[Start of Data rows]

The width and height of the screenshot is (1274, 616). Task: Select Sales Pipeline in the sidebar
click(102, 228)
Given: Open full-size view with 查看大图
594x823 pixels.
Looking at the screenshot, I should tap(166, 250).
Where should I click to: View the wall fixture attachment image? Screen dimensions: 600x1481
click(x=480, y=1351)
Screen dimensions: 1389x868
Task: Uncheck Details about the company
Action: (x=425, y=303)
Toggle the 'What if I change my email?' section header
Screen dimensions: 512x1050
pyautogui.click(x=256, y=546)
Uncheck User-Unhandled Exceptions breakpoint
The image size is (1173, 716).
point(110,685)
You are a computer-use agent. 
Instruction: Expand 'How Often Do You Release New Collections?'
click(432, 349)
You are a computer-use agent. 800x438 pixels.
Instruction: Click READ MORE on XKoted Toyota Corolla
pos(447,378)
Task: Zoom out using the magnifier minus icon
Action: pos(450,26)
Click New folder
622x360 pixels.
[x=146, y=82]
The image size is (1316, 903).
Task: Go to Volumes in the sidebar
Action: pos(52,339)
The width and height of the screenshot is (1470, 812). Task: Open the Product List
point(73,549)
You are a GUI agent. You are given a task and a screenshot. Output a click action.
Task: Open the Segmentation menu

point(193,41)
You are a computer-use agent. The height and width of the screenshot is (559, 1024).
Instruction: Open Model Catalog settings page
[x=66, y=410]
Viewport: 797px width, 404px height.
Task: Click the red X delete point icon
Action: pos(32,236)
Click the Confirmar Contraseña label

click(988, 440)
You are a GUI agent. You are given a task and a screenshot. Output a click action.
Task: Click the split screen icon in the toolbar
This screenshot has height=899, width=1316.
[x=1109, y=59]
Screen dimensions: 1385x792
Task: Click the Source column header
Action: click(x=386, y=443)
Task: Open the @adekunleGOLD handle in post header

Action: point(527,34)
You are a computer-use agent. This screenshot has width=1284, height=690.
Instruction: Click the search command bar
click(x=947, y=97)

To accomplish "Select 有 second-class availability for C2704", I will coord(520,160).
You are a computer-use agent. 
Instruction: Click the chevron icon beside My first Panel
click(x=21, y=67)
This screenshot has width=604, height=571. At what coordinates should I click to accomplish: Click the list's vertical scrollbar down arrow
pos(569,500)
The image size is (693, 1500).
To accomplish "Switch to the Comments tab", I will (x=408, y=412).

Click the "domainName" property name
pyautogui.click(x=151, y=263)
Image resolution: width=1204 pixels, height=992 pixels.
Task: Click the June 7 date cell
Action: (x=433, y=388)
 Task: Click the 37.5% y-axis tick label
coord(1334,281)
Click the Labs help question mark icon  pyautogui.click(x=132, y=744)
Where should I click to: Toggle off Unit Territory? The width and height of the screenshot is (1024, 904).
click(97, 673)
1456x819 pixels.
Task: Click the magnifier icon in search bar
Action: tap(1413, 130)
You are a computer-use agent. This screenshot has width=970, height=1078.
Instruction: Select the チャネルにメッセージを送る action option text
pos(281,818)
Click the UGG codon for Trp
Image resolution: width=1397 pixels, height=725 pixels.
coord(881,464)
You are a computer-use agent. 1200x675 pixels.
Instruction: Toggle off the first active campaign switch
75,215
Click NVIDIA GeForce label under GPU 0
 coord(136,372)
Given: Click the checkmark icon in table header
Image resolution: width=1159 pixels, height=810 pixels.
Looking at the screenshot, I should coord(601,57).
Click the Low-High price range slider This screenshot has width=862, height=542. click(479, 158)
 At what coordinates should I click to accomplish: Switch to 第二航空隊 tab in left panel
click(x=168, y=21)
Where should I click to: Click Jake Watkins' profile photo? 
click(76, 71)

[End of Data rows]

Give the lines of the listing from the line containing "has width=1284, height=690." up to and including the line containing "Action: tap(1413, 130)" as a JSON list of strings, one string per line, with blank lines left out.

__Output__:
[
  "You are a computer-use agent. This screenshot has width=1284, height=690.",
  "Instruction: Click the search command bar",
  "click(x=947, y=97)",
  "To accomplish \"Select 有 second-class availability for C2704\", I will coord(520,160).",
  "You are a computer-use agent. ",
  "Instruction: Click the chevron icon beside My first Panel",
  "click(x=21, y=67)",
  "This screenshot has width=604, height=571. At what coordinates should I click to accomplish: Click the list's vertical scrollbar down arrow",
  "pos(569,500)",
  "The image size is (693, 1500).",
  "To accomplish \"Switch to the Comments tab\", I will (x=408, y=412).",
  "Click the \"domainName\" property name",
  "pyautogui.click(x=151, y=263)",
  "Image resolution: width=1204 pixels, height=992 pixels.",
  "Task: Click the June 7 date cell",
  "Action: (x=433, y=388)",
  " Task: Click the 37.5% y-axis tick label",
  "coord(1334,281)",
  "Click the Labs help question mark icon  pyautogui.click(x=132, y=744)",
  "Where should I click to: Toggle off Unit Territory? The width and height of the screenshot is (1024, 904).",
  "click(97, 673)",
  "1456x819 pixels.",
  "Task: Click the magnifier icon in search bar",
  "Action: tap(1413, 130)"
]